I’ve worked in the legal sector and I think those in the industry will be the first to admit that it isn’t always at the bleeding edge of digital innovation.
But to some extent, that’s because it’s not needed to be.
There’s sometimes a lot of hype in the technology industry that whatever product or service is being sold is going to be ‘disruptive’. But just because innovations work in one industry it doesn’t mean it’s right for all, and not every change has to be earth shattering, The legal profession is, first and foremost, a people-led industry. Sometimes it’s okay to say “we’re good, but we know we can be better.”
When it comes to technology in the legal industry in particular, the needle is perhaps too far into local autonomy and bespoke implementations. Efficiency and scale won’t happen until that starts to tilt more in favour of enterprise platforms such as ServiceNow that aim to support more people in a standardised way and at greater scale.
In many organisations stakeholders are wary of losing autonomy and seeing their entrepreneurialism stifled. That’s why it’s vital that any change still starts with those people at the local level.

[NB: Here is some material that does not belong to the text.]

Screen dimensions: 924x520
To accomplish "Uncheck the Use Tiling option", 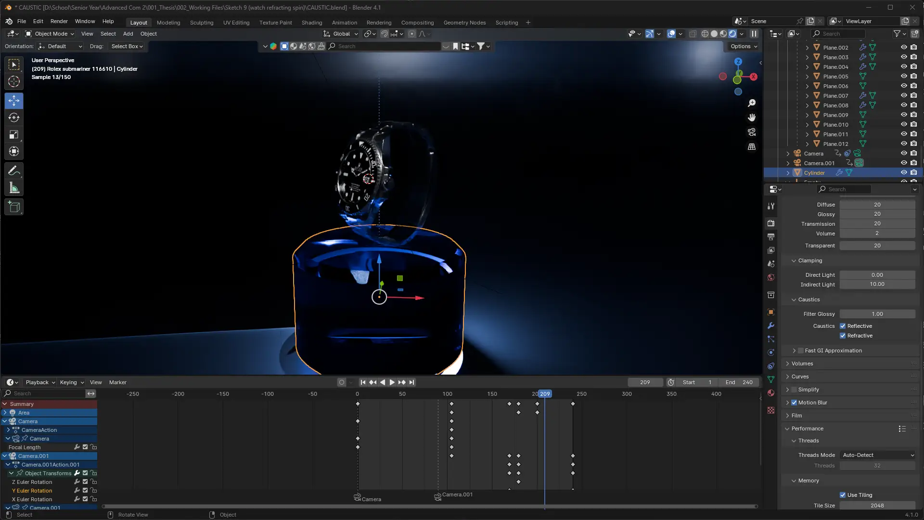I will coord(843,495).
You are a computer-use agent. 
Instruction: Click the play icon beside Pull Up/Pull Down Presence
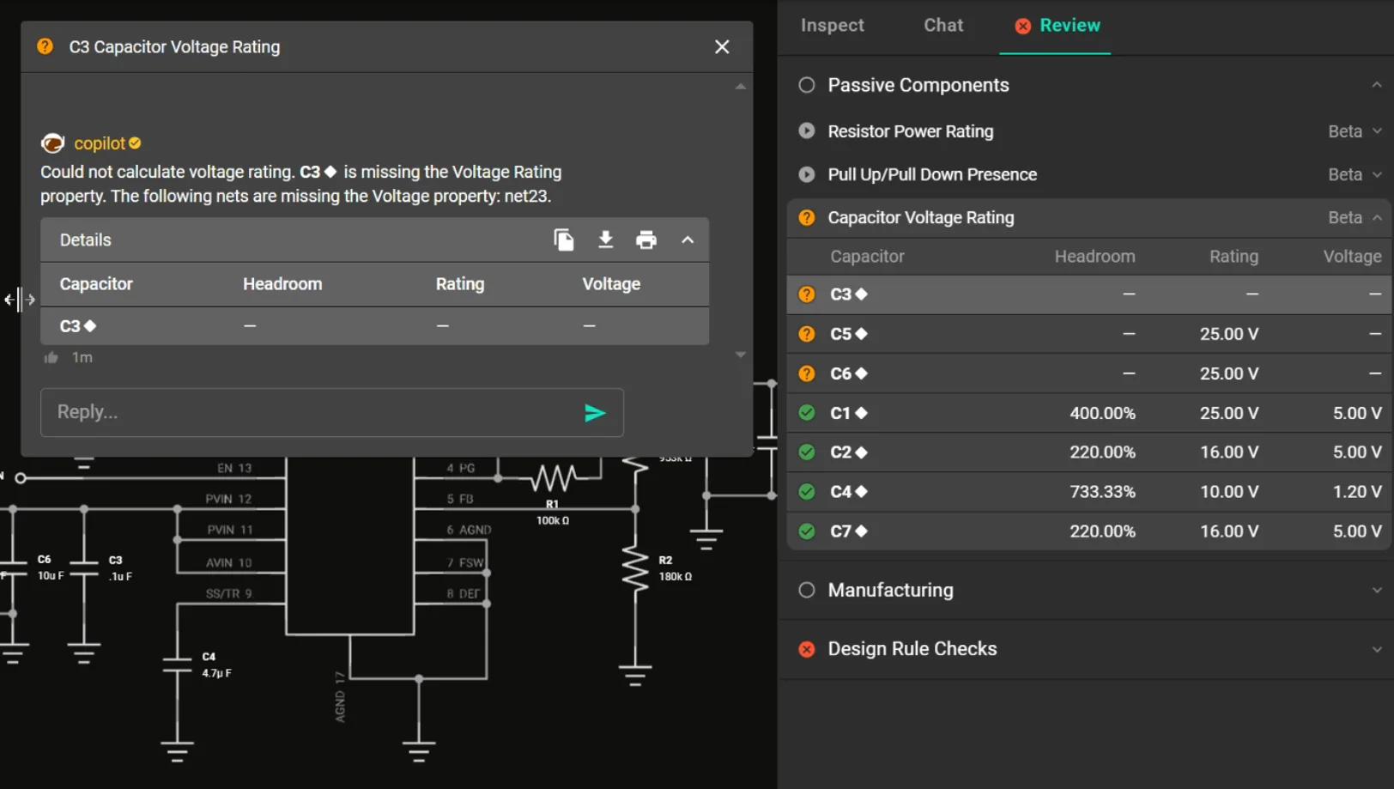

You may encounter resistance, as that’s very much how the human brain works when it comes to larger changes. But if you get those people involved and they feel they've had input into the design of a solution that will support and improve how they work you'll get better results. Treat them as what they are: the subject matter experts.
The recent pandemic has also been a motivator for change. That conversation that was an informal chat was suddenly thrown into disarray when the lockdown occurred, so the legal sector needs to find a way to manage and utilise its resources more efficiently in a remote world.
The legal sector already has effective tools that act as systems of record (e.g. off the shelf solutions for case management). While ServiceNow can happily act as a system of record, I feel its strength is as a system of action for the legal industry.
In short, it’s the machine that can make things happen in between – where the systems don’t speak to each other and the processes aren’t connected. It gets stuff done.
Take pool resources, for example. Any department that is there to support the business such as marketing or paralegal. Does your organisation understand what resource is available? How is it utilised? How easy is it to request and book this resource? This is the sort of area where a ServiceNow workflow can really add value.
The great thing with ServiceNow is once you have one process setup, it’s then much easier to replicate and adapt it for similar functions within the business. The benefits gained in one function may lead to further improvements in other areas. Once one department starts to see benefits it’s not uncommon for another to say ‘I want a piece of that’.
Once these sorts of processes are in place it’s not necessarily going to be a sexy transformation experience that some organisations would like to sell. But it does make a difference. It will make it easier to manage and request resources and, perhaps more importantly, it’ll give greater understanding on utilisation and how best to maximise the value of these teams.
For the teams themselves it can remove some unnecessary administrative burden so they can focus on work that brings more meaningful value to the organisation and to their own roles.
As you can see from my suggestions it’s not about disruption, it’s about improvement. It’s about taking the teams of talented people you have and unlocking them for the organisation. To better access, manage and maximise the value of those teams.
An automation platform like ServiceNow has a strong role to play in the legal sector, but it starts with people. Making their roles more dynamic and enjoyable can help job satisfaction, recruitment and retention and the focus on billable work not mundane admin is a win for everyone involved.